# Source passage
================================

Spiritual renewal in the life of Christian churches

Many of the problems facing the Christian churches seem insoluble, not because no solutions can be thought up for problems, but because of the overall lack of vitality and dedication in the churches. What is needed is not primarily better solutions, but a renewal in the life of the Christian church. The problem of the decline in vocations is a good example. Fewer and fewer people want to become priests. It may be true that better methods of recruiting or more desirable working conditions will be a help in this problem (specific solutions to the specific problem). But an even more fundamental cause is that Catholics are putting less and less of their lives in religion. It does not mean that much to them. The vocations’ problem is much more a problem of the whole life of the church and the dedication of its members than simply a special structural problem that can be worked out by a specific solution.

There are many factors which go into the vitality of a community. Having a good structure, for instance, is certainly one of these factors. A bad structure can inhibit life; while a good structure can make life possible. A community can have all the resources in the world available to it, and if it cannot use them well, they will not produce much life. An Australian bushman can be much stronger than a senile American. But if the American knows how to use tools better than the bushman, he will be able to be a lot more effective with the strength he has than the bushman will be. In the same way, a good structure to a community will allow the resources that are there to result in a great deal more vitality, while a bad structure may stifle it. Many promising young communities die because the leaders do not have the understanding to know how to deal with the structural readjustments that need to come with growth.

Vitality of common purpose and commitment 

Although there are many factors which go into making a community vital, the most direct source of vitality is purpose and the commitment of the members to that purpose. If a community has a purpose that is clear and compelling, one that seems to be of real importance, and if its members are committed to that purpose and therefore put as many of their resources as possible into fostering that purpose, the community will be a vital community. If the community has no purpose, it will not last, no matter how well-structured it is.

The most stable social groupings we know are held together by a very compelling purpose – survival. Human beings instinctively feel the need to stay alive: to eat, to find shelter, to have protection. They instinctively realize that this happens only in social groupings, and so they have formed tribes, cities, nations. Such social groupings have had a strong hold on those who have been part of them, because they have known that they could not live unless they were a part of such societies.

There have been other foundations for strong communities in our experience. The Communist Party, for instance, has formed a strong worldwide community (a highly organized community). Its vitality and resilience has, in great part, come from the commitment on the part of its members to the proletarian revolution and to all that is involved in that ideal. The members of the Communist Party have been willing to make great sacrifices of personal interest in order to further the cause. Great causes have mobilized many strong social movements.

================================

# Collected data

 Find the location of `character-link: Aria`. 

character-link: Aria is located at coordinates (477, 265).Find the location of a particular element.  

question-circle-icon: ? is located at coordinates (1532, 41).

================================

# What is required
Check whether each statement agrees with the passage on spiritual renewal in the churches, and answer yes or no for each along with the words from the passage that settle it, quoted exactly.
1. The passage says fewer and fewer people want to become priests.
2. The passage says a well-structured community will last even if it has no purpose.
3. The passage names survival as the purpose holding together the most stable social groupings.
You won't need the listing for this.

# Expected answer
1. Yes: "Fewer and fewer people want to become priests."
2. No: "If the community has no purpose, it will not last, no matter how well-structured it is."
3. Yes: "The most stable social groupings we know are held together by a very compelling purpose – survival."